== Problem to work on ==
When the string "computer" appears in a line of the records, show the whole line.

Dataset entries
--- START ---

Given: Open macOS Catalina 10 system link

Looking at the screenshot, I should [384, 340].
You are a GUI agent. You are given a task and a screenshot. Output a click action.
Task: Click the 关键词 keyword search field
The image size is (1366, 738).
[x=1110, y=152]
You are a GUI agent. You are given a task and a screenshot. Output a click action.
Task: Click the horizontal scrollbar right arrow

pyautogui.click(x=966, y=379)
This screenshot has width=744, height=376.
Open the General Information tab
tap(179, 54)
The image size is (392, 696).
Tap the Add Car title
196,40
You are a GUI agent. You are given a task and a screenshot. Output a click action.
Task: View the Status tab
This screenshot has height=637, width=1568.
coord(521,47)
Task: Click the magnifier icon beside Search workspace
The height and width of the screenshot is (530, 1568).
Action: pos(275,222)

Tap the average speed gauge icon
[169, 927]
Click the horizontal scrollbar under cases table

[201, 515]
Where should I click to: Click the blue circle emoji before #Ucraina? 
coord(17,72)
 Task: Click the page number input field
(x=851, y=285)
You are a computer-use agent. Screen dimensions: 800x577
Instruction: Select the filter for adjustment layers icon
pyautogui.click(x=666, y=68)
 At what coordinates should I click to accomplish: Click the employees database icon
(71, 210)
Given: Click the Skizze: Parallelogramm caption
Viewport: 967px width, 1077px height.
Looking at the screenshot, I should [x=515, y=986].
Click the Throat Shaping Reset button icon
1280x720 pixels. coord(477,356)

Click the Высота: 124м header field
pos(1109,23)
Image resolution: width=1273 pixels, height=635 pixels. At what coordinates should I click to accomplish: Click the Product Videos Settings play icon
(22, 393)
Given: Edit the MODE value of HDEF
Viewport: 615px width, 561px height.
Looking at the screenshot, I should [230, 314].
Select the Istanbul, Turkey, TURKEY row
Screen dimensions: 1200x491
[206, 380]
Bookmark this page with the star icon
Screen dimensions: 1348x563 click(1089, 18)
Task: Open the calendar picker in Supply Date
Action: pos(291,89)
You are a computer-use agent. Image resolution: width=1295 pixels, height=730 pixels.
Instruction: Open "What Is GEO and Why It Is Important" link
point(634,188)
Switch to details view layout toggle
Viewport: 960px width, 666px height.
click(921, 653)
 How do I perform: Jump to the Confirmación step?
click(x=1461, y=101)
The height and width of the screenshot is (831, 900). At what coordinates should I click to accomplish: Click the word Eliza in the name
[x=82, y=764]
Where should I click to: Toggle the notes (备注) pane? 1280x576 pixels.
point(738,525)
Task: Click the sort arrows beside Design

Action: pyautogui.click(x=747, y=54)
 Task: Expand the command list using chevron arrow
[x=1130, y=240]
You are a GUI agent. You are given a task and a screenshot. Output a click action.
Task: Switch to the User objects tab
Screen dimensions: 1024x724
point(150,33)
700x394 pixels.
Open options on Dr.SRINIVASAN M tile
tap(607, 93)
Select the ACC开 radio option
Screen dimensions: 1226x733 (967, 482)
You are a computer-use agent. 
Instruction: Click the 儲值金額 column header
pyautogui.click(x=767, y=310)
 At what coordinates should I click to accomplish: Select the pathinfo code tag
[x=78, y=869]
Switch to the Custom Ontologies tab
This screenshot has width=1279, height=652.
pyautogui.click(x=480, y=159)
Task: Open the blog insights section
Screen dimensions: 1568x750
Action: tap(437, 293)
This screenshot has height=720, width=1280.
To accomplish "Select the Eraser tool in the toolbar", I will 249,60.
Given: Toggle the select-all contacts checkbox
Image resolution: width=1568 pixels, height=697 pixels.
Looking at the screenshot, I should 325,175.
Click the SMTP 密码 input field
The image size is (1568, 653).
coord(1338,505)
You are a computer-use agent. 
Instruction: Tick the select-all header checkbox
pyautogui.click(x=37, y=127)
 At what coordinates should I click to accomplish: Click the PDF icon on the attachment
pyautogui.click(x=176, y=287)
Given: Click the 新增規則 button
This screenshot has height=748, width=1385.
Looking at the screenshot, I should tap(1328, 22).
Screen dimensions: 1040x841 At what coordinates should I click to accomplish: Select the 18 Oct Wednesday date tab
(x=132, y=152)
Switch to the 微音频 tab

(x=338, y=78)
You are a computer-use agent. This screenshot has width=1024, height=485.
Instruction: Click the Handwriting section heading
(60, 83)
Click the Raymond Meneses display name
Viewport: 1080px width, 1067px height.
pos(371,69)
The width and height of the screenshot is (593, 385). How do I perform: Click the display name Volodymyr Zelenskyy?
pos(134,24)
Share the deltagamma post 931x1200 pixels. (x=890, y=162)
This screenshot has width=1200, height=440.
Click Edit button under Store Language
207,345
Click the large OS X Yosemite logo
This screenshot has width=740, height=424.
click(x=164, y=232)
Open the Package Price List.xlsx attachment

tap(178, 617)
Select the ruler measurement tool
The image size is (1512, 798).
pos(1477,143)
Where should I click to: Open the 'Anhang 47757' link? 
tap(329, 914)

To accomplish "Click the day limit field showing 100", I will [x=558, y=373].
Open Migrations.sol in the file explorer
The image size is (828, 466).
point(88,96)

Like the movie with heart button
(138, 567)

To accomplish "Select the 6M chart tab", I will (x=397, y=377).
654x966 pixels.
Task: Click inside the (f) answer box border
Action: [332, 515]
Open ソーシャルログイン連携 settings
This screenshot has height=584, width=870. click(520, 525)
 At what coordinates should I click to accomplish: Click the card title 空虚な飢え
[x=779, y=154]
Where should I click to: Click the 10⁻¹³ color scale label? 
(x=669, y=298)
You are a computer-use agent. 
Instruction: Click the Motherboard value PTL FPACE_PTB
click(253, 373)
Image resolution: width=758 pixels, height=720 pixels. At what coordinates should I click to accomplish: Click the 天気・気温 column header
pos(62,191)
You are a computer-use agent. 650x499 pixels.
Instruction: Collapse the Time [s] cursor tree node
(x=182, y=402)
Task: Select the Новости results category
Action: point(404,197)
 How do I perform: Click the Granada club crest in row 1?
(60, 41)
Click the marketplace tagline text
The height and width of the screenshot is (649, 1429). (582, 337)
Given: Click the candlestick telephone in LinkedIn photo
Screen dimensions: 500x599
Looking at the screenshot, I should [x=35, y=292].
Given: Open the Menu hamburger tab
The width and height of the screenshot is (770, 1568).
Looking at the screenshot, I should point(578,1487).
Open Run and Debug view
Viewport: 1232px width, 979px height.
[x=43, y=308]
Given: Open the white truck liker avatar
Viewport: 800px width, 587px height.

--- END ---

== Result below ==
You are a computer-use agent. Screen dimensions: 800x577
You are a computer-use agent. Image resolution: width=1295 pixels, height=730 pixels.
You are a computer-use agent. 
You are a computer-use agent. 
You are a computer-use agent. This screenshot has width=1024, height=485.
You are a computer-use agent. 
You are a computer-use agent. 650x499 pixels.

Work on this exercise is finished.